▸ **WORK INSTRUCTIONS**
Take the data below and extract the lines from the one with "Add Poland church records to print list" to the one with "You are a computer-use agent. Viewport: 668px", inclusive, exactly as written.

▸ **PROVIDED INFORMATION**
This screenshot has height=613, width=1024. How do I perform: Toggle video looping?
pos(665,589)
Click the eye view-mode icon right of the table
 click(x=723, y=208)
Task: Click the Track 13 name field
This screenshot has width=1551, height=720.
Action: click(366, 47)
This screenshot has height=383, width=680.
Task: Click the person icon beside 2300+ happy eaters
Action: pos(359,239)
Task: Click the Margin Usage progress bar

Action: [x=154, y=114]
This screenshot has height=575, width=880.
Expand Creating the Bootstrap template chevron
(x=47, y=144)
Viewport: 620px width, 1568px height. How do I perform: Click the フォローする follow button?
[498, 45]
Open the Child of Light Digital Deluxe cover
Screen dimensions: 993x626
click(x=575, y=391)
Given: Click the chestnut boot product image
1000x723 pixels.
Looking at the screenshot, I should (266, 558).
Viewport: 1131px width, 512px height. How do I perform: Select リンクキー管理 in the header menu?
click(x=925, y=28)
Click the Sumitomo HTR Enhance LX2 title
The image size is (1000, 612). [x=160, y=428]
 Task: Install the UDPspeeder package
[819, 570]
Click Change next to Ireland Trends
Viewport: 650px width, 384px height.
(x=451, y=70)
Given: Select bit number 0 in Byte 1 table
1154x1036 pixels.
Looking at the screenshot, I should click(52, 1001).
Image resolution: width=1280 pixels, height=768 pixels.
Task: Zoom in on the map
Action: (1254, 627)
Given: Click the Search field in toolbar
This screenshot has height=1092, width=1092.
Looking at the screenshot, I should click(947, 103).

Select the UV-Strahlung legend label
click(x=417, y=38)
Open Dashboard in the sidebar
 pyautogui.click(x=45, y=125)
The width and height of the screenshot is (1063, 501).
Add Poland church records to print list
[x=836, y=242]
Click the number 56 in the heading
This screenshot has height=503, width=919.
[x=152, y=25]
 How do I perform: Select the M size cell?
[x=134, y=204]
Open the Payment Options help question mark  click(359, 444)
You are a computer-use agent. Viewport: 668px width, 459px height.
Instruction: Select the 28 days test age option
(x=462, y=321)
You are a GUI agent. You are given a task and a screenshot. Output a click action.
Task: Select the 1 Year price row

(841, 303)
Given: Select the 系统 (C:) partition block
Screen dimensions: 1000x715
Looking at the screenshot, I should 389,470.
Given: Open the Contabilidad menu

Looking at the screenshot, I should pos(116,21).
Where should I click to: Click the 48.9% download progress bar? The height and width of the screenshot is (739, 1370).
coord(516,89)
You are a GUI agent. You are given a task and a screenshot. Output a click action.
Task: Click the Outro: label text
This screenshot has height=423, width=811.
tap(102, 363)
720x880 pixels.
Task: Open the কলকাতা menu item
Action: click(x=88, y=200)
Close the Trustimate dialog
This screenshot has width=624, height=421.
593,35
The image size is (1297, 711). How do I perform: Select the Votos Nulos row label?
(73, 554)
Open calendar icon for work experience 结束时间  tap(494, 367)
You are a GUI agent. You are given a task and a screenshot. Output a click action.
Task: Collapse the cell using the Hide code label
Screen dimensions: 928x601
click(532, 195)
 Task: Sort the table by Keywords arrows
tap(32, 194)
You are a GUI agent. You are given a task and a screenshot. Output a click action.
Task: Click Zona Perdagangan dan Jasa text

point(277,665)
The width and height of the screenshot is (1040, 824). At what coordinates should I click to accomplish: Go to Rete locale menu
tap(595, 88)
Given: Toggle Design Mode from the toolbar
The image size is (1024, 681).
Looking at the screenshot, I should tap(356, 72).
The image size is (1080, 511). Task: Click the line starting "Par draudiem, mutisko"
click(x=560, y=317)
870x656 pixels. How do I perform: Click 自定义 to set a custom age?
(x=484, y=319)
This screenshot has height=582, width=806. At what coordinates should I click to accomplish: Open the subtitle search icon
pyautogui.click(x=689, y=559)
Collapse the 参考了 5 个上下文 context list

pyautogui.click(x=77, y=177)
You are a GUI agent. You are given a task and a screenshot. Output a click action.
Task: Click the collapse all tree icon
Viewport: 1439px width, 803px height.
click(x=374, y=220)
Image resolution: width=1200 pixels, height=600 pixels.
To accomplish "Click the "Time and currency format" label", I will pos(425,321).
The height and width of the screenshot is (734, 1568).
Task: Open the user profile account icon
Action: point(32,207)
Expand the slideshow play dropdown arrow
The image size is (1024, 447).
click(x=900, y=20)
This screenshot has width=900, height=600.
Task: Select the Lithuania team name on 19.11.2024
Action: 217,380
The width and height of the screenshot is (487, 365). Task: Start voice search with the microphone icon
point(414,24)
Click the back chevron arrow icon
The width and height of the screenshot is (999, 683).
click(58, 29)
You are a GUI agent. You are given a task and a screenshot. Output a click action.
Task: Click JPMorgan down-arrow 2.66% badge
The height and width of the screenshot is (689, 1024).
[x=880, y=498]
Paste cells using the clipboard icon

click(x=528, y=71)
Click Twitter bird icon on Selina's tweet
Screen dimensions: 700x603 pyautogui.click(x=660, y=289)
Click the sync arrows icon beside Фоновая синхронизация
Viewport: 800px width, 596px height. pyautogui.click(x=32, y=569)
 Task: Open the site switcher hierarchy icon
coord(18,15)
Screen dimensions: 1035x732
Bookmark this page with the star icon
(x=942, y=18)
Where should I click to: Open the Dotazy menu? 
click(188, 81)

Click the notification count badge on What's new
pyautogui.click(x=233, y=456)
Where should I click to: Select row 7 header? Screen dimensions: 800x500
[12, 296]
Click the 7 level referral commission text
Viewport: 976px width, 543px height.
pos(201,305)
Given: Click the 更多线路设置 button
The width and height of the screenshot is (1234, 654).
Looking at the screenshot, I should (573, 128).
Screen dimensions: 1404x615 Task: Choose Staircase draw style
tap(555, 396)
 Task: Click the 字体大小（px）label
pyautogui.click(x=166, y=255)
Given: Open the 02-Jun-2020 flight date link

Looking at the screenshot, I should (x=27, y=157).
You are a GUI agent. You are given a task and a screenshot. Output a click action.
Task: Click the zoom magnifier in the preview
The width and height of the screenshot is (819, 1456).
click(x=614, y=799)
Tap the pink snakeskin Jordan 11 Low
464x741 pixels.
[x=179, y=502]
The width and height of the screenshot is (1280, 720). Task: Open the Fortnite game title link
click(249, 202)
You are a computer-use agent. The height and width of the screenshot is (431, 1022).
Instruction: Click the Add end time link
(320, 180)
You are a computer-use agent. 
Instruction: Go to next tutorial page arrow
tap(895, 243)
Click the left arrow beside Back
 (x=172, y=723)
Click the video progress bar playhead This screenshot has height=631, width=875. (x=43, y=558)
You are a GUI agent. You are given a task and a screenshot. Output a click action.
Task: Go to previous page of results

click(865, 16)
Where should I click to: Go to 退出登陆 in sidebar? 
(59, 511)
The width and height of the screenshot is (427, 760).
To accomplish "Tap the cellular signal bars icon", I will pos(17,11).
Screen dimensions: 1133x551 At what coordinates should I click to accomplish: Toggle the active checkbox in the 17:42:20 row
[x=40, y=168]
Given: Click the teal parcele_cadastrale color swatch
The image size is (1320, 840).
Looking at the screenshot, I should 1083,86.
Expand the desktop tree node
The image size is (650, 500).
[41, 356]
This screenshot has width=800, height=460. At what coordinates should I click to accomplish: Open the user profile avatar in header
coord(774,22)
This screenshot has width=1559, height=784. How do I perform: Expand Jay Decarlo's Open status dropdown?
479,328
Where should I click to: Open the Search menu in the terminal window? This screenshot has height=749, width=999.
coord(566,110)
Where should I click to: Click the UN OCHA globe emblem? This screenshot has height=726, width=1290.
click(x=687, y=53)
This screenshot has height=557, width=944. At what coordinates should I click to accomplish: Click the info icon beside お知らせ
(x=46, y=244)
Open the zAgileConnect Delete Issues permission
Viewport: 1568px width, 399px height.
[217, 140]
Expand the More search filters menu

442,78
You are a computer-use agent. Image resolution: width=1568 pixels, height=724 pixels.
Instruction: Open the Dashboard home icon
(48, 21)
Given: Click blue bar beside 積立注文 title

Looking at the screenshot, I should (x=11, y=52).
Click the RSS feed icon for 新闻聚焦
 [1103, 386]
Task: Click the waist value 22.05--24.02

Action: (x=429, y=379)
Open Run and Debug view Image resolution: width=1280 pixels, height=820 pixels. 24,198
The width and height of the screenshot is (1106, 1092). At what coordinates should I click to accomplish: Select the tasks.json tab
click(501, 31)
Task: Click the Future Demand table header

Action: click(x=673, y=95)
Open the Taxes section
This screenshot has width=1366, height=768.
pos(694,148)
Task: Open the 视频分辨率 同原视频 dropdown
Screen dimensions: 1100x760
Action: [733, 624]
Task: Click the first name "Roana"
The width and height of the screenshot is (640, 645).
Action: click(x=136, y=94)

▸ **TASK RESULT**
Add Poland church records to print list
[x=836, y=242]
Click the number 56 in the heading
This screenshot has height=503, width=919.
[x=152, y=25]
 How do I perform: Select the M size cell?
[x=134, y=204]
Open the Payment Options help question mark  click(359, 444)
You are a computer-use agent. Viewport: 668px width, 459px height.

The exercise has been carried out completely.